(Dataset excerpt)

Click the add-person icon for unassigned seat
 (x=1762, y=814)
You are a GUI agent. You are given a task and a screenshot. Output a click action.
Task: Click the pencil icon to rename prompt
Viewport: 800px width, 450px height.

◆ WHAT YOU ARE ASKED TO DO ◆
Report every line above that contains the string "icon", matching case exactly.

◆ WRITTEN ANSWER ◆
Click the add-person icon for unassigned seat
Task: Click the pencil icon to rename prompt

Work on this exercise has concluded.